Eram quatro boias a deriva, que carregavam mais ou menos 20 pessoas, conta Ruberley. "Começamos a remar, batendo o pé, a mão, do jeito que dava. Mais para frente, encontramos um senhor e um garoto, apoiados em um isopor e um freezer, e puxamos eles. Quem a gente via, a gente tentava resgatar."
Duas horas depois do naufrágio, por volta das 23h30, uma balsa passou por eles, mas não parou. "Depois conseguimos chegar à margem. Isso já eram 3h30. Começamos a gritar e vimos uns focos de lanterna", conta ele, ao lembrar que são normais as casas isoladas à beira do rio.

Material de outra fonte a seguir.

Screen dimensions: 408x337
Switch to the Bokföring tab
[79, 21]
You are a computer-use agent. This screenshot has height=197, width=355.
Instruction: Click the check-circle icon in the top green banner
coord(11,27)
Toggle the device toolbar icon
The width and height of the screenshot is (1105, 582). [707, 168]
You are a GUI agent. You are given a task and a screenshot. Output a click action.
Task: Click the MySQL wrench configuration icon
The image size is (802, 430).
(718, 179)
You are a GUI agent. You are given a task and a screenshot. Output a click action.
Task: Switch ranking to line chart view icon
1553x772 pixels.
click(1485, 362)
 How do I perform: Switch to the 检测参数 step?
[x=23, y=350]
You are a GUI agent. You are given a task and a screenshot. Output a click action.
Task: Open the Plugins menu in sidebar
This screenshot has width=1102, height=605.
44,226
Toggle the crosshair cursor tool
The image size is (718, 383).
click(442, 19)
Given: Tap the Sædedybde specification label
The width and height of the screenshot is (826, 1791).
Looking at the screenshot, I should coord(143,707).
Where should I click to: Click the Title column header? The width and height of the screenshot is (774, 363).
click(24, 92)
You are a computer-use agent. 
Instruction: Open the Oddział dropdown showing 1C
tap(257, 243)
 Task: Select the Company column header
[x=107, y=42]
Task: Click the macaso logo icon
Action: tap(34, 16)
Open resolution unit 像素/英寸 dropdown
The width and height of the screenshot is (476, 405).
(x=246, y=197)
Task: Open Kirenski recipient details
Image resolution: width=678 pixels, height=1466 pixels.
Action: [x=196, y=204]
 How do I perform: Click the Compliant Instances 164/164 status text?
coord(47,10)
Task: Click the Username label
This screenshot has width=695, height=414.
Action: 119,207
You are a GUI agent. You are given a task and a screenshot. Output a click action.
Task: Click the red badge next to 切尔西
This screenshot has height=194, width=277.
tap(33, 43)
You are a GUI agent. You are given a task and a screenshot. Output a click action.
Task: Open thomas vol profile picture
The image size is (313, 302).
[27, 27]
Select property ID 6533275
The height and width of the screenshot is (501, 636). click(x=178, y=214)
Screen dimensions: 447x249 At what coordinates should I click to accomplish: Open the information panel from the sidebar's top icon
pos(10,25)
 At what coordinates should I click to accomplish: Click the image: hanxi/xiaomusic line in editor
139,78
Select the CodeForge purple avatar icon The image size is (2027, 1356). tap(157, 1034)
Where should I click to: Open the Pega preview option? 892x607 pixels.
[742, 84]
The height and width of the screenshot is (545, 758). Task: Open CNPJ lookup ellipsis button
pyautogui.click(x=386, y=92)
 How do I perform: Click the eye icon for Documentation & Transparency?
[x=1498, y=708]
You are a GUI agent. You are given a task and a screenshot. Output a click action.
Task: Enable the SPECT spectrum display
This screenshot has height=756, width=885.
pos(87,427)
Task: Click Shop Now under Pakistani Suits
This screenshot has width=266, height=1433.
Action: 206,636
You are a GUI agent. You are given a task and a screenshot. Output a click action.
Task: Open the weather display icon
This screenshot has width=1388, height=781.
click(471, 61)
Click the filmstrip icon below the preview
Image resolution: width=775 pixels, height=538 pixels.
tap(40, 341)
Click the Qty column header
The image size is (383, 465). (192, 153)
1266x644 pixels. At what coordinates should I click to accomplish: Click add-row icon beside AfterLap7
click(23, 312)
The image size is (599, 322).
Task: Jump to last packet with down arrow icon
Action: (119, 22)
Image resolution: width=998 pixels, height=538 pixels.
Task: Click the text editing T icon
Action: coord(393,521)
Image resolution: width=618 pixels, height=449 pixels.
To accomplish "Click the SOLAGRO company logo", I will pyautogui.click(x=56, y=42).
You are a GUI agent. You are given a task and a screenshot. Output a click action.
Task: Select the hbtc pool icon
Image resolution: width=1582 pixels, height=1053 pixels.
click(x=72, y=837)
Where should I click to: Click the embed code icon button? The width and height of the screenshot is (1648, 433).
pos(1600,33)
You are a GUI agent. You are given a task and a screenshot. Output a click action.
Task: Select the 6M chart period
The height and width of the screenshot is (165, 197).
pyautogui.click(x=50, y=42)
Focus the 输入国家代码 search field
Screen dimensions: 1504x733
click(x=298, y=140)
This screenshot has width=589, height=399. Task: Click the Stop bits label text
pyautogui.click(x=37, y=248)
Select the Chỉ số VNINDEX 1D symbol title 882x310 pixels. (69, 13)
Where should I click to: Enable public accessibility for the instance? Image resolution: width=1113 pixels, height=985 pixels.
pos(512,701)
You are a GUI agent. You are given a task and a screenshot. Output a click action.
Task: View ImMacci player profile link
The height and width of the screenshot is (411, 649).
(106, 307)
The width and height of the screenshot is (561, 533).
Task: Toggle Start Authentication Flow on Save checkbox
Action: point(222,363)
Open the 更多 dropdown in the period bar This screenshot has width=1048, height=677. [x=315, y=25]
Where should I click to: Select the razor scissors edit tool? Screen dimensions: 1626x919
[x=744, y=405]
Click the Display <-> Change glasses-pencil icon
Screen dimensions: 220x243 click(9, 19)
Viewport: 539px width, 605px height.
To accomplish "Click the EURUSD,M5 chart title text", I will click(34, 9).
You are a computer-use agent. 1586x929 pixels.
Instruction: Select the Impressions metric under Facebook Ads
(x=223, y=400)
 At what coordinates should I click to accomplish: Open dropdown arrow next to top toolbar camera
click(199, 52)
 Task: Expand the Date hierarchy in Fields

"Abordei um ribeirinho, que lembrou de um rapaz que morava a 10 minutos e tinha uma voadeira [embarcação menor, com motor na popa e rápida]. Foi aí que fomos para a cidade, na voadeira."
Catraia - Seis anos antes, Ruberley tinha feito uma promessa: nunca mais andaria de lancha à noite. Uma embarcação que pilotava cruzou com uma catraia, espécie de canoa com motor, e três pessoas morreram. "Não sei de onde eu tirei coragem. Só precisava achar alguém com vida", diz sobre o acidente desta semana.
Com a voadeira do ribeirinho, seguiu para Porto de Moz, levando uma mulher, que tinha desmaiado duas vezes, e uma criança. Chegou às 5h30 na cidade. "Conhecia um rapaz da Defesa Divil, bati na casa dele, e disse: 'Eu queria que tu chamasse todo mundo, que um barco em que a gente ia para Vitória do Xingu naufragou e eu acho que morreu muita gente'. Chamei um secretário do prefeito, fui na delegacia, fui no hospital avisar e só aí eu fui para casa", conta ele, que narra a surpresa da mulher.
Quando chegou em casa, vestia só uma cueca –as roupas ficaram pelo caminho. Pegou dinheiro, abasteceu o barco e voltou ao local do acidente. "Dois ribeirinhos disseram: 'O que tem muito aí é morto'. Eu estava na adrenalina e voltei na esperança de encontrar alguém vivo. Meu desespero maior era esse. Quando eu cheguei lá, dei de cara com cinco corpos, uma criancinha de dois anos. E foi chegando o pessoal da Defesa Civil, da polícia."
Só chegou em casa finalmente para descansar por volta das 11h. Hipertenso, teve que ir a um hospital. Mesmo medicado, teve dificuldades de dormir naquela noite.
Ruberley é dono de um mercado. Na manhã desta quinta, um cortejo passou em frente ao estabelecimento. Ele passou mal e precisou fechar o comércio. "Podia ser o meu corpo que estava passando ali. Eu estou vivo. Mas e agora? E a dor dos familiares?"
Ele diz nunca ter imaginado viver algo parecido. "Ainda mais aqui, nessa região, calminha?" Apesar do trauma, não pretende parar de viajar de barco. "Se eu não for de barco, não saio mais."